日本共産党とカプセル怪獣ミクラス
- 井上靜

- 2月23日
- 読了時間: 3分
「ミクラス」で思い出す同級生がいた。
それは仇名だった。テレビドラマの怪獣の名前で、顔が似ているからだった。そいつとのことは学校で勘違いされていた。我々は仲良しだと思われていたが、それは表向きで、実は互いに憎んでいた。
それが表に出たのは中学一年生の最後のころだった。担任の教師が酷いことを言ったら、そのミクラスが便乗して侮辱したのだ。

その担任教師は、こちらに言い返せずに困ったことが複数回あった。
こちらの言うことが単純であるけど正しい「ド正論」だったので。それが二度くらいあった程度のことだったのに、その担任教師は「おまえは何でも口で解決しちゃう」と言った。その回数が少ないうえ、そもそも教師が悪いだけのこと。だから事実ではない。
それを組全員の前で担任教師は言ったが、ミクラス一人を除いて全員が黙っていた。他人のことに口を出すべきではないと思った人。違うと思っても教師に逆らうと不味いと思った人。後からコッソリ「先生のほうが間違っている」と言って励ましに来た人。それがミクラスを除く全員であった。
「口は達者だからな」と言ってミクラスは侮辱した。
教師を言い負かしたのを見た人に「口が達者だ」と評されたならともかく、「口が」ではなく「口は」と強調して言ったのだ。その限定の助詞「は」となるニュアンスを強調した口調だった。つまり口先だけの奴だというのだ。
では、学校の成績はどちらが良かったか。勉強だけでなくスポーツはどうだったか。美術や音楽といった芸術方面の教養はどうだったか。スポーツは体格の差があったし、女の子にモテることは身長と顔の差があったけれど、これは努力とは違う。顔でミクラスに勝ったと言ってもしょうがない。
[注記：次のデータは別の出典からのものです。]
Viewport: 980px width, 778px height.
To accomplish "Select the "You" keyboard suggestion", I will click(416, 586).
しかし他は努力の結果である。
ミクラスとは、小学六年生の時に同じ組だった。
この時、組で何か問題が発生したとき、こちらは才覚と行動で解決したことが度々あった。例えば、いつも問題ばかり起こしている男子が下級生に対して問題を起こしたとき、担任教師が困っていたのを解決したので、こちらを嫌っていた担任教師でさえ「ありがとう」と言ってクラス全体と保護者に対して事実を率直に知らせたことがあり、それ以来その問題児はこちらはを呼び捨てにするのをやめて君付けで呼ぶようになった。他にも、学級委員が差別発言による不祥事を起こした時、そこで見識を発揮した行動を評価されたし、さらには人命救助の類まであった。
これがミクラスには一切なかった。それで嫉妬していたらしい。だから、お門違いの「口で解決」という不当な誹謗に便乗して「口は達者」と言ったのだ。
だから、表向きと違って憎しみ合っていた。
小学六年から中学一年まで同じ組で、そこで仲良くしていたように見ていた人たちがいたけど、それは錯覚だった。
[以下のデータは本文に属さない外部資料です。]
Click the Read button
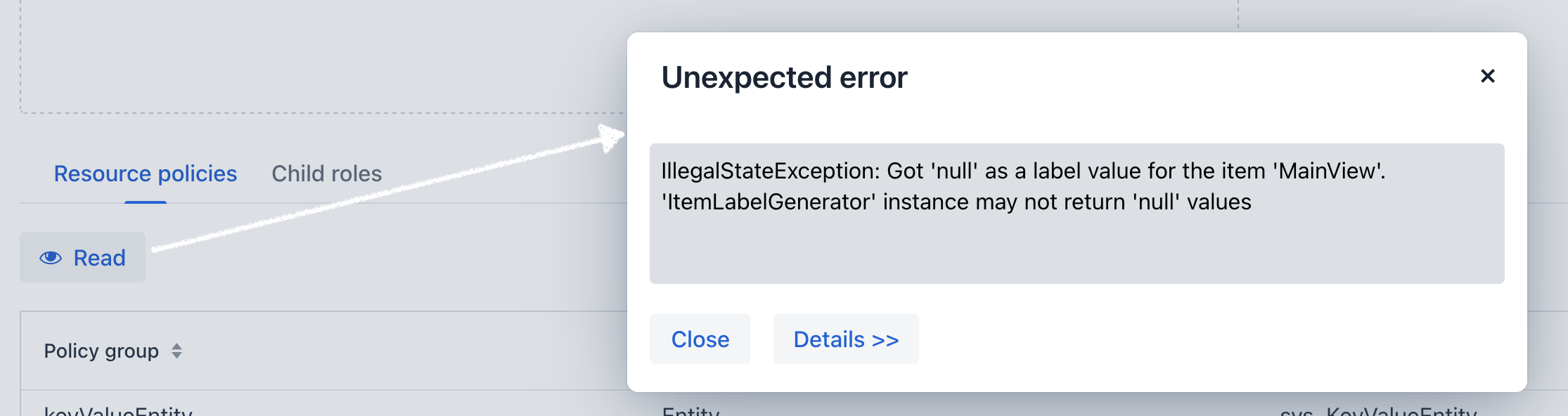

あと、ミクラスの親はやや富裕で、うちはやや貧困であった。それで、こちらは社会の不平等に対して厳しい目で見ていたし、そこから差別をする担任教師や学級委員に辛辣なことを言ったことがあったのだ。するとミクラスは、今度はこう言った。「共産主義者」と。
このミクラスは近所にある学習塾に通っていて、そこの経営者は日本共産党員だった。作詞家ではなく詩人で、それだけでは食えないから塾を営んでいた。そこへ平気で通っていた一方、こちらに対し悪口で言ったのだ。政治的というより貧困家庭を見下したのだろう。
この思い出が、今回の奇妙な題名の趣旨である。